--- Task instructions ---
Would you write the data out once more, exactly as it is?

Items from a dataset
=== Section Start ===

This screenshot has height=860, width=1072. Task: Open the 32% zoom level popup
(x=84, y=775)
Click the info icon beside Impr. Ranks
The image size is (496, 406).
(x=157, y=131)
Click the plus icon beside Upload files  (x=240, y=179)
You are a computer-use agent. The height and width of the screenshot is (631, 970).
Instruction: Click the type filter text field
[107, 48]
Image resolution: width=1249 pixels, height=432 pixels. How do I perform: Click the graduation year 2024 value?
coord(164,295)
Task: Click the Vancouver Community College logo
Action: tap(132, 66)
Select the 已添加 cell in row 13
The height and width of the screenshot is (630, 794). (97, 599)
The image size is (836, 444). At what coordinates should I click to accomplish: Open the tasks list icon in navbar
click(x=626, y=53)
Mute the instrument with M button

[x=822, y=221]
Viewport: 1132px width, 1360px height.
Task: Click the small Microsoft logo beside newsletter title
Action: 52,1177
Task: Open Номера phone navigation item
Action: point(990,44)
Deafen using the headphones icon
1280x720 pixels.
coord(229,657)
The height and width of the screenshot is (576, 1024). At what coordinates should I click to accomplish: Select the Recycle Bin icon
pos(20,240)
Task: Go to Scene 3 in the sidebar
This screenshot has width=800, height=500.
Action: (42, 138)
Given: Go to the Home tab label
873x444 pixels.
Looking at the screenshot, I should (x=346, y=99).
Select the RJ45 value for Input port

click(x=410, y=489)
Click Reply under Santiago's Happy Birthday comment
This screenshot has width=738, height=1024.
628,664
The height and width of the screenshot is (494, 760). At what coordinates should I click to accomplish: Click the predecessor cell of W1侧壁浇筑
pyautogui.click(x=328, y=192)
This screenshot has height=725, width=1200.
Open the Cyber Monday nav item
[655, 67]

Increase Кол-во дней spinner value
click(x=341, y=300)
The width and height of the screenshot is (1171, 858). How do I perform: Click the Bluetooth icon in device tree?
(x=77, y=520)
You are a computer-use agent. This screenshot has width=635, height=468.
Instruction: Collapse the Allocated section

=== Section End ===

--- Final answer ---
This screenshot has height=860, width=1072. Task: Open the 32% zoom level popup
(x=84, y=775)
Click the info icon beside Impr. Ranks
The image size is (496, 406).
(x=157, y=131)
Click the plus icon beside Upload files  (x=240, y=179)
You are a computer-use agent. The height and width of the screenshot is (631, 970).
Instruction: Click the type filter text field
[107, 48]
Image resolution: width=1249 pixels, height=432 pixels. How do I perform: Click the graduation year 2024 value?
coord(164,295)
Task: Click the Vancouver Community College logo
Action: tap(132, 66)
Select the 已添加 cell in row 13
The height and width of the screenshot is (630, 794). (97, 599)
The image size is (836, 444). At what coordinates should I click to accomplish: Open the tasks list icon in navbar
click(x=626, y=53)
Mute the instrument with M button

[x=822, y=221]
Viewport: 1132px width, 1360px height.
Task: Click the small Microsoft logo beside newsletter title
Action: 52,1177
Task: Open Номера phone navigation item
Action: point(990,44)
Deafen using the headphones icon
1280x720 pixels.
coord(229,657)
The height and width of the screenshot is (576, 1024). At what coordinates should I click to accomplish: Select the Recycle Bin icon
pos(20,240)
Task: Go to Scene 3 in the sidebar
This screenshot has width=800, height=500.
Action: (42, 138)
Given: Go to the Home tab label
873x444 pixels.
Looking at the screenshot, I should (x=346, y=99).
Select the RJ45 value for Input port

click(x=410, y=489)
Click Reply under Santiago's Happy Birthday comment
This screenshot has width=738, height=1024.
628,664
The height and width of the screenshot is (494, 760). At what coordinates should I click to accomplish: Click the predecessor cell of W1侧壁浇筑
pyautogui.click(x=328, y=192)
This screenshot has height=725, width=1200.
Open the Cyber Monday nav item
[655, 67]

Increase Кол-во дней spinner value
click(x=341, y=300)
The width and height of the screenshot is (1171, 858). How do I perform: Click the Bluetooth icon in device tree?
(x=77, y=520)
You are a computer-use agent. This screenshot has width=635, height=468.
Instruction: Collapse the Allocated section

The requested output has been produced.